(Prompt 1): Using the post about Maurice Vellacott, decide whether each statement agrees with it: (a) Vellacott was a Liberal candidate in Saskatchewan's 1995 provincial election; (b) Vellacott's open letter asks to be appointed to a cabinet post; (c) Stronach left the Conservatives in May 2005. Answer yes or no for each, and quote the words from the post that decide it.

==== Supplied text ====

I love it when the dailies do that tongue-in-cheek reporting thing:

Most Conservatives were furious last year when Belinda Stronach moved to the Liberals and took a cabinet job.

Saskatchewan Conservative MP Maurice Vellacott, who said Ms. Stronach was prostituting herself, described Mr. Emerson carefully yesterday.

"I understand the pragmatism of it," Mr. Vellacott said. "But to be honest, I feel a bit uneasy about it."

Vellacott has every right to feel "uneasy", given that in 1995 he was a Liberal candidate in Saskatchewan's provincial election, before switching to the federal Reform party in 1997.   Of course, maybe his turncoat-itis doesn't really count because a) he has a penis and b) he was never elected as a Liberal.  In fact, it wasn't until he switched to Reform that he was elected to public office at all.

Remember exactly what Vellacott said?  After Stronach defected from the Conservatives in May 2005, Vellacott accounted for her actions with a dismissive, "people prostitute themselves for different costs or different prices. She sold out for a cabinet position," later backpedaling by claiming that prostitutes weren't necessarily female and that no one would've minded if he were talking about a man.

I guess I see Vellacott's point.  I mean, it's not cronyism when you ask not to be given a cabinet position:

Saskatoon MP Maurice Vellacott has penned an open letter to Stephen Harper asking for a "modest" role in his new Conservative government.

It's not unusual for members of a new government to publicly seek their desired roles as the cabinet is being built, but Vellacott has taken it one step further by putting his requests on paper and distributing it publicly.

In his two-page letter, Vellacott says he'd prefer to be appointed either a vice-chair or chair of the human resources, aboriginal affairs, foreign affairs or health committees.

Vellacott's concern was that a cabinet post would prevent him from "speaking his mind on certain issues such as ethnic outreach, marriage, family and life":

"Because I'm an avowed fiscal conservative, but also a social conservative ... I don't know to what extent a more senior role would tie my hands on certain foundational issues for our country," Vellacott writes.

==== Working data ====

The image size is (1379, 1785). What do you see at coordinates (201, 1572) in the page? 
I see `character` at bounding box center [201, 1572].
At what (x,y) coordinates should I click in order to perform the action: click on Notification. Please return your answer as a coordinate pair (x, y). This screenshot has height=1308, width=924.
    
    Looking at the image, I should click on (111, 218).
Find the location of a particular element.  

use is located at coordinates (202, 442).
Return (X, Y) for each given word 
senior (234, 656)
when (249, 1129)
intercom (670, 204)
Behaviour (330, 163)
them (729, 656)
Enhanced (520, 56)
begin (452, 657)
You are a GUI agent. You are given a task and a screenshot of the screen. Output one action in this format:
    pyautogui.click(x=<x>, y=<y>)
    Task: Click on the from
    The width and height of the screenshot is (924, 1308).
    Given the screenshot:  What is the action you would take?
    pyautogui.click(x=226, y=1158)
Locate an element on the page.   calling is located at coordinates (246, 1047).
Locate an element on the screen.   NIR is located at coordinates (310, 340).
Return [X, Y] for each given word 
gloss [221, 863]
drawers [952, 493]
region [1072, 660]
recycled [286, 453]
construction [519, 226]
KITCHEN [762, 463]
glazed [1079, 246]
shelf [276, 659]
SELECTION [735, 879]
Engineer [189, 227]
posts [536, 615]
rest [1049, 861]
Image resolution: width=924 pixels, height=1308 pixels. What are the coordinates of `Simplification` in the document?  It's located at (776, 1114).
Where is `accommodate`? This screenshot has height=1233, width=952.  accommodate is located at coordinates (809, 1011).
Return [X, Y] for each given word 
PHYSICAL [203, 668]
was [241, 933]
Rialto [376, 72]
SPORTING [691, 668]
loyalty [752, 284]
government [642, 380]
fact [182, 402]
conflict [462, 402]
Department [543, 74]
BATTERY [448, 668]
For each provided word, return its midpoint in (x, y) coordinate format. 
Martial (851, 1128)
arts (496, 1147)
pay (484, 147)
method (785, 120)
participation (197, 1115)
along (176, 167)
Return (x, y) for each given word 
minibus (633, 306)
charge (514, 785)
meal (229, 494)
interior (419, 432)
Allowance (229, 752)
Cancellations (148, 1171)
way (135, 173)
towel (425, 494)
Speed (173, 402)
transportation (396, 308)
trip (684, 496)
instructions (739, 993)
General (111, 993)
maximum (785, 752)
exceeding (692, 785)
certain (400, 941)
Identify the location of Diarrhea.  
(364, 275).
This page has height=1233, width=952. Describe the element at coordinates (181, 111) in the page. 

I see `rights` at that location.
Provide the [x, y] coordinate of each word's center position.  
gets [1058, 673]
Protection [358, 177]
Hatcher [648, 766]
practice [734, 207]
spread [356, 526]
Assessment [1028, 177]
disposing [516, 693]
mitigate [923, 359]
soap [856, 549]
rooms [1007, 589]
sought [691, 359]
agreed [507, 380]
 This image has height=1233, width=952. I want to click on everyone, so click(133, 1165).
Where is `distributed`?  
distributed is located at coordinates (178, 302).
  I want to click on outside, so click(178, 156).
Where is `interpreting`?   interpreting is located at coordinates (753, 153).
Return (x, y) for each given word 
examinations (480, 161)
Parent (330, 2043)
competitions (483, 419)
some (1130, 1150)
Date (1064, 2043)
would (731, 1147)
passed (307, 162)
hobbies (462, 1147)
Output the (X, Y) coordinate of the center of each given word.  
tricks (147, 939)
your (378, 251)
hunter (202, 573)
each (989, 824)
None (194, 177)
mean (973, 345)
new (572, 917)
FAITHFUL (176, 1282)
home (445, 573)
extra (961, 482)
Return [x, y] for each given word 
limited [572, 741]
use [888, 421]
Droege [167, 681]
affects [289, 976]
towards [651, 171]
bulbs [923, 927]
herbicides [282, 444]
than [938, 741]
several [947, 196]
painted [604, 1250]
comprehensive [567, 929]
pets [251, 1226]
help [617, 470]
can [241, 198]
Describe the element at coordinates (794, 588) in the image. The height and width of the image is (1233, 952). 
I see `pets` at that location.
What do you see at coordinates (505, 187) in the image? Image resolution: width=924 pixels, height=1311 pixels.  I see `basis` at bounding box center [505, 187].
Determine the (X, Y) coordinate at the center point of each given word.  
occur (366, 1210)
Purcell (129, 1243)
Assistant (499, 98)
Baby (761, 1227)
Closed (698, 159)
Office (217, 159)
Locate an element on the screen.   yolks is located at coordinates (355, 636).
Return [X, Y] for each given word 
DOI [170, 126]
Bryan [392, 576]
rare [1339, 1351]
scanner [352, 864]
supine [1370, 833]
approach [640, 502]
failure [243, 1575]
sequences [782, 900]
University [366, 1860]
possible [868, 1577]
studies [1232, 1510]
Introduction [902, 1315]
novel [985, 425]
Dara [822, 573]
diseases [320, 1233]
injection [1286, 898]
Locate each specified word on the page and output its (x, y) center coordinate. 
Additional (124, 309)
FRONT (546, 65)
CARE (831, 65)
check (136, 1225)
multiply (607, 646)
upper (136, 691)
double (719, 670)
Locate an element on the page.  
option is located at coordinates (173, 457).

====

(Prompt 2): Write out the stretch of the records from the line containing "Engineer [189, 227]" through the line containing "along (176, 167)", including both of those lines, with every line unchanged.

(Task solution 1):
(a) Yes: "in 1995 he was a Liberal candidate in Saskatchewan's provincial election"
(b) No: "In his two-page letter, Vellacott says he'd prefer to be appointed either a vice-chair or chair of the human resources, aboriginal affairs, foreign affairs or health committees."
(c) Yes: "After Stronach defected from the Conservatives in May 2005"

(Task solution 2):
Engineer [189, 227]
posts [536, 615]
rest [1049, 861]
Image resolution: width=924 pixels, height=1308 pixels. What are the coordinates of `Simplification` in the document?  It's located at (776, 1114).
Where is `accommodate`? This screenshot has height=1233, width=952.  accommodate is located at coordinates (809, 1011).
Return [X, Y] for each given word 
PHYSICAL [203, 668]
was [241, 933]
Rialto [376, 72]
SPORTING [691, 668]
loyalty [752, 284]
government [642, 380]
fact [182, 402]
conflict [462, 402]
Department [543, 74]
BATTERY [448, 668]
For each provided word, return its midpoint in (x, y) coordinate format. 
Martial (851, 1128)
arts (496, 1147)
pay (484, 147)
method (785, 120)
participation (197, 1115)
along (176, 167)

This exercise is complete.